'Outsider’ NAB Chief Checks Out
Analysis: Rehr Hampered by Policy Losses, Poor Timing
by John Eggerton -- Multichannel News, 5/11/2009 2:00:00 AM
Washington — David Rehr, who resigned his $800,000-a-year job as head of the National Association of Broadcasters last week, was a victim of bad timing, a dearth of policy victories and an inability to build key relationships on the Hill and at the Federal Communications Commission, observers said.
The former beer-industry lobbyist acknowledged in an interview last month that he was trying to focus more on those relationships. But apparently that came too late, as did an inspirational speech at the NAB’s April convention that got some good reviews.
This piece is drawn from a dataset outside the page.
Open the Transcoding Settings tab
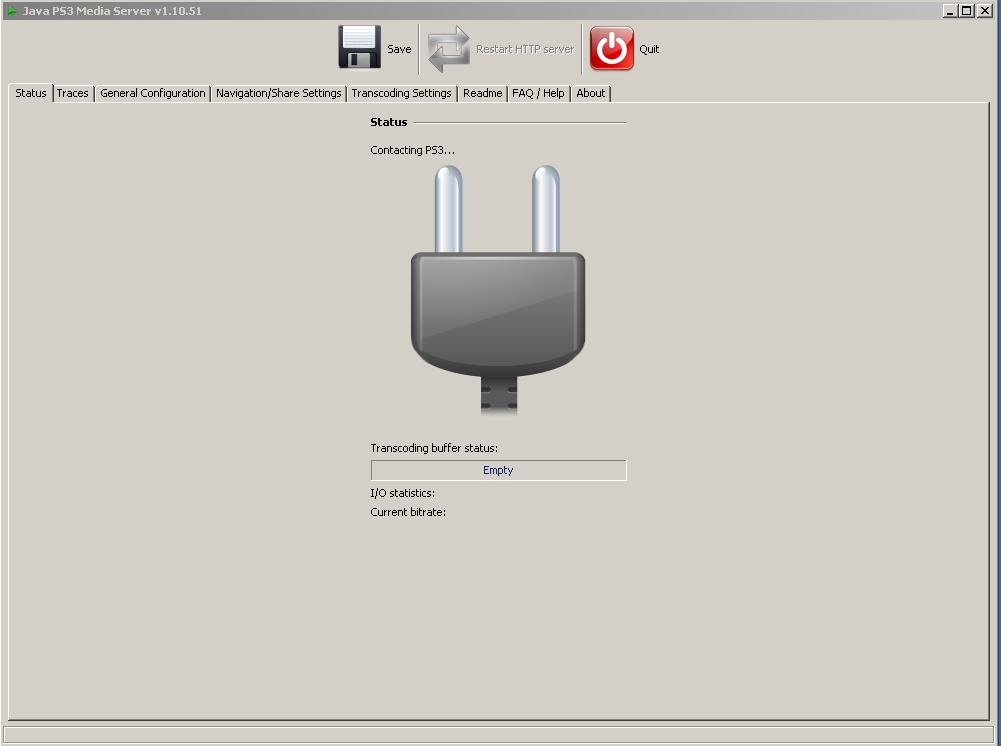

He also acknowledged he had one strike against him coming in as an outsider.
“I felt like I was the guy who had to prove myself because I wasn’t from the business,” he said.
NAB Joint Board chairman Jack Sander praised Rehr as being forceful and aggressive in the digital area, including on the DTV transition and mobile video, but said the board had asked Rehr to “spend more time on the Hill and more time at the FCC.”
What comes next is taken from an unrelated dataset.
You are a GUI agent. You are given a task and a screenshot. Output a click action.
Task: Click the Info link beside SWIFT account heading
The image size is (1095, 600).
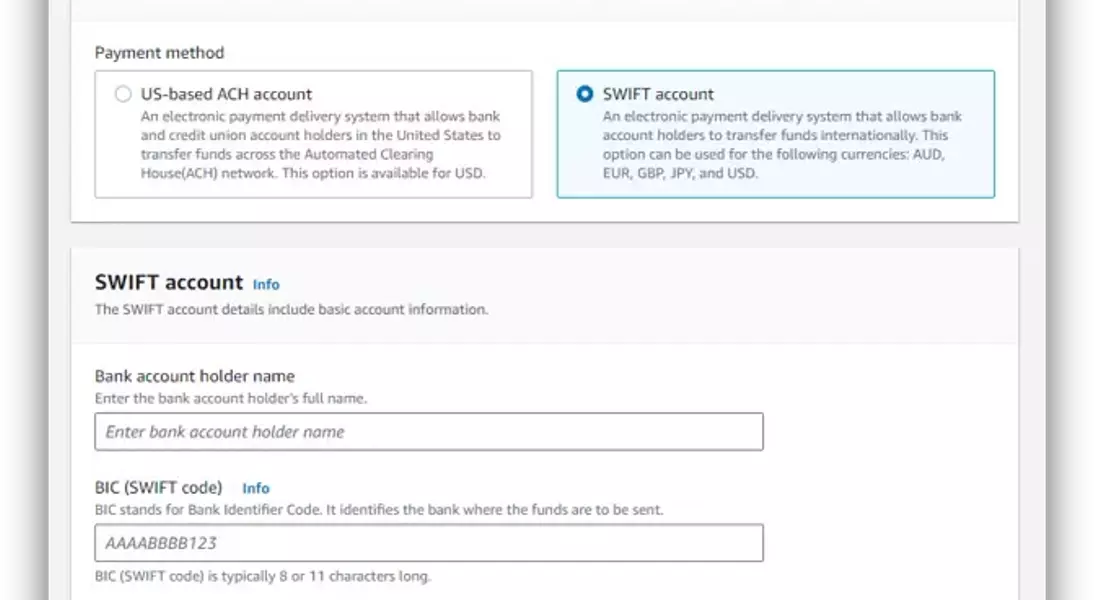(266, 284)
After succeeding Eddie Fritts at the NAB in 2005, Rehr chose to spend much of his time meeting with local broadcasters around the country “when he should have been spending his time solidifying his relationships in Congress,” one veteran lobbyist noted.
Rehr came in at a time when Republicans controlled the White House and Congress and made it clear that associations needed to hire more GOP rainmakers if they wanted access. Rehr had not been in the job long, though, before the Democrats began their ascendancy.
He had problems with Republicans, too, including ex-FCC chairman Kevin Martin and former Senate Commerce Committee chairman Ted Stevens (R-Alaska), who wanted someone else in the job and made that fact known early on.
On the policy fronts, NAB had several setbacks. One was on the issue of allowing unlicensed devices to use the digital-television spectrum band. Others were on the merger of the XM and Sirius satellite-radio firms, which NAB opposed, and on “enhanced disclosure” requirements for broadcasters. Broadcasters also seem likely to be required to pay a per-performance fee for radio song airplay, something Rehr and NAB battled.
NAB chief operating officer Janet McGregor has assumed day-to-day management and a search committee has been formed to find Rehr’s successor. Names floated so far include Martin Franks, a Democrat and CBS lobbyist; former NAB staffer Jim May; and Fritts, though he said he is happy at his own lobbying firm, The Fritts Group, with clients such as News Corp., CBS and DirecTV.